Poetry mode, however, can confuse the parser so if in doubt about the order of operations or that your code will not be understood add some parentheses which will add clarity for the reader and the parser.
Readable Method Names
Method names can contain special characters which are why in the addition example from earlier is named the +() method. But it also leads to some idiomatic conventions such as using a question mark (?) for methods that return a boolean value:
until file.eof?
Above is the beginning of an until block (like a while block) which will continue looping until the e_of?_ the method returns true.
For methods which perform dangerous actions like throwing an error or editing a variable in place then an exclamation mark or otherwise known as a bang (!) is commonly added:
x = hEllO
x.downcase # returns "hello" x == hEllO
x.downcase! #=> x == "hello"
Above the first method call is to the _downcase _method which will return a copy of the string while the variable _x _remains unchanged - _downcase! _however, will edit the string in place changing the content of the variable.
String Interpolation
Strings which are enclosed in double quotes can have values interpolated into them while ones enclosed in single quotes cannot.
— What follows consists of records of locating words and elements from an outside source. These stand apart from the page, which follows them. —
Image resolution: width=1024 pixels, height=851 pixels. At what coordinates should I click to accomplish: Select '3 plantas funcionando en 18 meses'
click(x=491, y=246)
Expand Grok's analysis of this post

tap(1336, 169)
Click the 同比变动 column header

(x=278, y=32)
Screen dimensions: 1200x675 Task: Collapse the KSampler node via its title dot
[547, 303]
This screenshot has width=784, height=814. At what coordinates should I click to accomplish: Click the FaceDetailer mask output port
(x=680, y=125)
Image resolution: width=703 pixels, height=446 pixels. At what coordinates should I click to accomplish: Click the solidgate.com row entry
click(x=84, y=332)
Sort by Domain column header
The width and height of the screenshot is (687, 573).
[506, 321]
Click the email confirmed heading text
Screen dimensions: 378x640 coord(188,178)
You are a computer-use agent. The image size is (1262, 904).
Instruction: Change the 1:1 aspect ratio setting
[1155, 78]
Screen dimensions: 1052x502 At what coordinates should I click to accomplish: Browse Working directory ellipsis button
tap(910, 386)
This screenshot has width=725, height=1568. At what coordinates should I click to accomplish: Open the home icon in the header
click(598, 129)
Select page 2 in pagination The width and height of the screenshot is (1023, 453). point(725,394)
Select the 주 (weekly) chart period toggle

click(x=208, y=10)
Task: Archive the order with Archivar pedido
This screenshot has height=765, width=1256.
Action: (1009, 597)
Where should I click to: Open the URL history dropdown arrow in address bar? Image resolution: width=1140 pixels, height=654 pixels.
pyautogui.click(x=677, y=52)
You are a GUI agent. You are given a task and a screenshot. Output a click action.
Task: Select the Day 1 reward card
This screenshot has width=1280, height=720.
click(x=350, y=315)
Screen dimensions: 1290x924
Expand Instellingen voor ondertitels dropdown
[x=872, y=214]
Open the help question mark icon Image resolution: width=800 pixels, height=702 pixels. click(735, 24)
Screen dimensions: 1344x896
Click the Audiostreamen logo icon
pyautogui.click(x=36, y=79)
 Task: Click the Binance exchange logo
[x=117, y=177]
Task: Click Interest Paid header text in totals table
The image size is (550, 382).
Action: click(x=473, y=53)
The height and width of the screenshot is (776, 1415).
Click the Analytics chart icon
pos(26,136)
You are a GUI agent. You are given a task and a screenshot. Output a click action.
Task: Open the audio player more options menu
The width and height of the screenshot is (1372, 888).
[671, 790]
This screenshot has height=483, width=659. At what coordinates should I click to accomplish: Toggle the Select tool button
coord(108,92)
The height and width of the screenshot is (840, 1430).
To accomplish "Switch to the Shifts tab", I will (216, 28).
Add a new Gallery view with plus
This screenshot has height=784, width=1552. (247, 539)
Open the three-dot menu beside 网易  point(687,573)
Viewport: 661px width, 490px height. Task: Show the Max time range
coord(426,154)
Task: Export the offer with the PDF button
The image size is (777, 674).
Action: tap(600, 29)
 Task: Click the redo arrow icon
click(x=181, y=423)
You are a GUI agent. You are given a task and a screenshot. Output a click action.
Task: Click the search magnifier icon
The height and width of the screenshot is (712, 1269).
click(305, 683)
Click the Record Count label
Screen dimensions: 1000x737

This leads to an idiomatic convention of only using double quotes when you need to interpolate a value:
puts "#{getFilename(filenumber)}.jpeg"
Using the #{} syntax the string can have Ruby code embedded into it - the value resulting from it is added into the string. In the case above as part of my solution, I create a file name using the value returned from the method getFilename.
Semicolons
Throughout my code you will notice by now there are no semicolons like Go the programmer does not need to insert semicolons however unlike Go this is because they are not used at all!
File Encoding
When I solved this problem in Ruby I found file encodings to be an issue when comparing the bytes read in from the image file to hexadecimal values - unlike Go. We can see this in the isJPEG? method:
# @param [Object] block A 512 byte block to check if it contains a jpeg header in first 4 bytes
def isJPEG?(block)
# Encodings are diff between reading an image file and strings so block[0] == 0xFF wont work
# http://stackoverflow.com/questions/16815308/ruby-comparing-hex-value-to-string
jpeg_header_part = ['FFD8FF'].pack('H*')
return block[0,3] == jpeg_header_part && (block[3] == 0xe0.chr || block[3] == 0x0e1.chr)
end
Reading the bytes from my file return a 512 byte ASCII encoded string. But my code was encoded in UTF-8 so the comparisons would not work. There is a couple of solutions to this explained well by Stefan at StackOverflow. Above I decided on two options:
- Encoding the first 3 expected byte values into a hexadecimal string using the _Pack _method which returns a binary sequence for an array of values - in my case an array of one value.
- Using the _chr _method which returns a string encoded by the receivers encoding.
Conclusions
Having used Ruby a little before when experimenting with Ruby on Rails I wasn’t completely new to the language. Coding a solution in Ruby was enjoyable thanks to its expressiveness and I felt it was a little more readable than the Go solution although this could be down to my previous experience. However, in one area this was not true. The encoding of the bytes read out of the card file compared to the string values in the code was less readable than the Go solution.